Friday, March 23, 2007

There's always something new

I was looking over the impressively improved RDA Part A Chapter 3. I still have some issues (natch!), but it's clear that there has been a lot of thought about data elements and how they differ from simply strings of text.

One of the areas that needs to be thought through is how RDA will be able to change over time, something that is often called "extensibility" of a data standard. I was looking, for example, at the carrier types (3.3.0.2.2), trying to think of what future technology might not be covered. Then I ran into it at the office supply store, where I was replenishing my store of brightly colored sticky notes: you can now purchase tax software on a thumb drive.

(Note: of the carriers listed in RDA A/3 there is something called a "computer chip cartridge". This could be the term that would be used for the thumb drive, but the only examples I can find relate to Nintendo cartridges. So I'm going to pretend, for the purposes of this discussion, that thumb drives aren't covered. Even if they are, something else new will come along, and probably soon.)

RDA has a list of carriers, broken up into large categories like "audio carriers" and "computer carriers." If the item you have in hand isn't on the list, then you are instructed to use "other audio carrier," "other computer carrier," etc. Which means that anything really new will end up in the "other" category, which isn't terribly useful. It also means that something that gets coded as "other" today will have to be updated when the list catches up, but your search on "other computer carrier" will bring up a list of items that may be very different from each other. So there needs to be a way that such lists can be extended quickly, even in a provisional way, to keep up with this fast-changing world. There also needs to be a way that people in the field can find out that the list has been updated.

There are many different ways that you can develop extensibility for a set of data elements. The main thing is that you want the newly minted term to have a clear context (what list does it belong to?), and you want to be able to get people to the definition of the term when they encounter it. In this case, the context is that it is a carrier of information, and it is specifically a new kind of computer carrier. It is also extending an existing list, say, the RDA carrier list.

Let's pretend that we have a registry of terms. And let's pretend that the registry has some management mechanism, such as a small group of participants that oversees the various lists in the registry (so it's not total anarchy).
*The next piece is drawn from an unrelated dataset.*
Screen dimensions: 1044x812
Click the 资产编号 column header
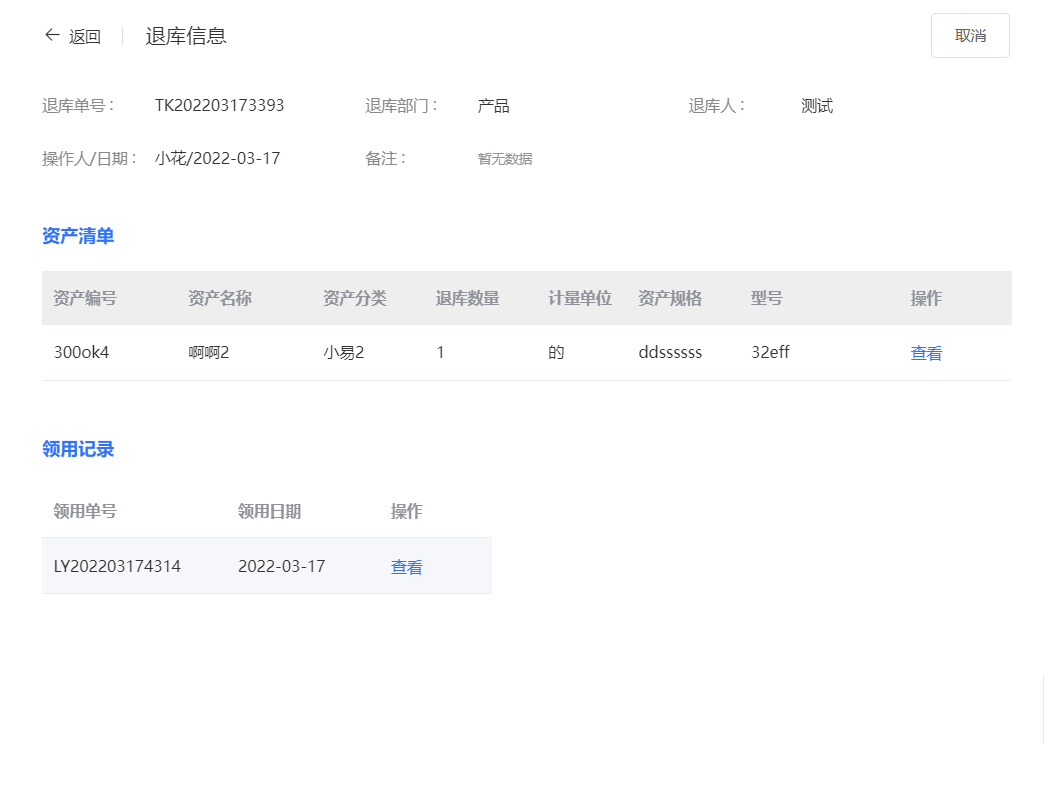[x=85, y=298]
Our thumb drive could be added such that:

http://authoritylists.info/RDA:carrier:computer_carrier:USB_flash_drive

returns this information in a machine-readable format:

owner: RDA
list: carrier
sublist: computer carrier
element: USB flash drive
status: provisional
date added: 2007-03-30
description: "USB flash drives are NAND-type flash memory data storage devices integrated with a USB (universal serial bus) interface." (quotes because I took that from wikipedia, but generally the expert adding the term would write a suitable description.)
synonyms: thumb drive, jump drive, flash drive

The many products based on RDA would make use of the registry to support the creation of new records and the reading of existing records. With some periodicity, these systems would check that their lists are up to date (like the automatic update of virus lists in your anti-virus software). Such a system could decide that provisional entries would be flagged in some way (maybe they would show up as red on the screen). Or a system receiving a record with a previously unknown item in an authority list could quickly grab the description from the registry and use that to provide services, like definitions and synonyms, to its users.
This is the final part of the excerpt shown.